The implant is placed in the superotemporal quadrant of the pars plana about 4 mm posterior to the limbus in a one-time outpatient surgical procedure done in an operating room under local anesthesia with sedation.

Surgeons make a small, full-thickness scleral cutdown and photocoagulate the uvea once it is exposed. The vitreous is entered with a 3.2- mm blade, and the filled device is then inserted.

“The implant fits securely in the sclera and the only sutures needed are for closing the overlying conjunctiva,” Dr. Regillo said.

Implant refilling is an office-based procedure performed using a proprietary needle inserted into the device through the conjunctiva.

“From the patient’s standpoint, the postoperative care and recovery from the implantation is similar to that of patients undergoing cataract surgery with the use of eye drops for a few weeks and relatively quick healing, and for the refill procedure, the patient experience is similar to an in-office intravitreal injection in terms of being well-tolerated, but it takes a bit more time to perform,” Dr. Regillo said.

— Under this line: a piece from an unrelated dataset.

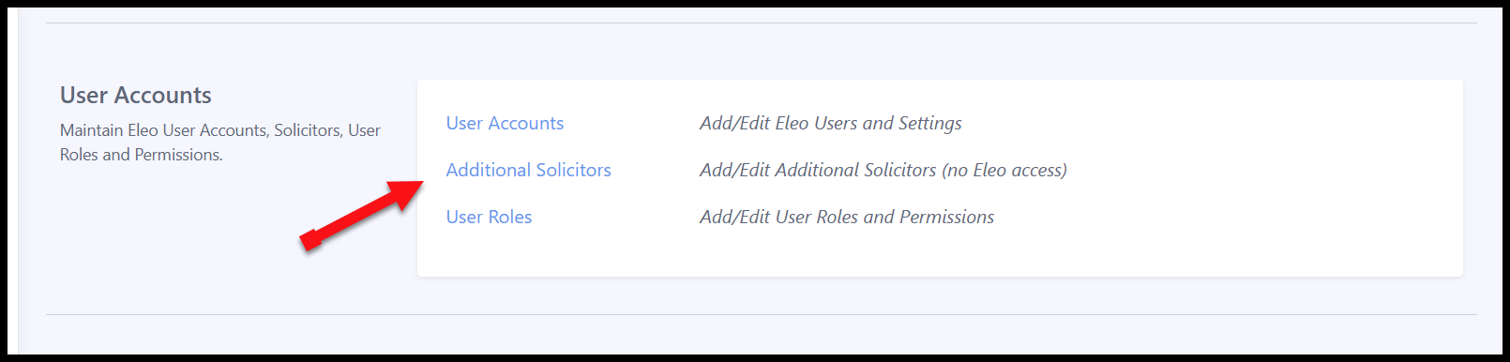1510x362 pixels.
Task: Click the divider line above User Accounts section
Action: pos(762,23)
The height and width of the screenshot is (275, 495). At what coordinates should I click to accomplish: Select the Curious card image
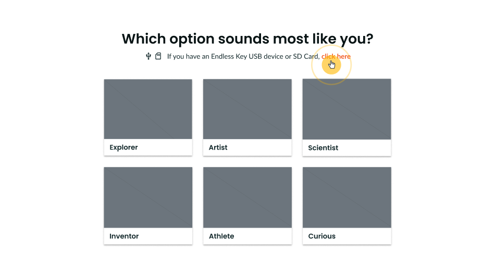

ARCHWAY, a phase III study comparing PDS 100 mg/mL refilled every 24 weeks with monthly intravitreal ranibizumab 0.5 mg, was launched in September 2018 and has a planned enrollment of 360 patients.

“We are very excited to see the first true sustained-release platform for an anti-VEGF agent making it into the pivotal trial phase,” he said.

“This is a large study with many participating centers, and great effort is being made to optimize safety through extensive training of new investigators,” Dr. Regillo added.

Disclosures:

Carl D. Regillo, MD
E: cregillo@midatlanticretina.com
Dr. Regillo receives research grant support from and is a consultant to Genentech.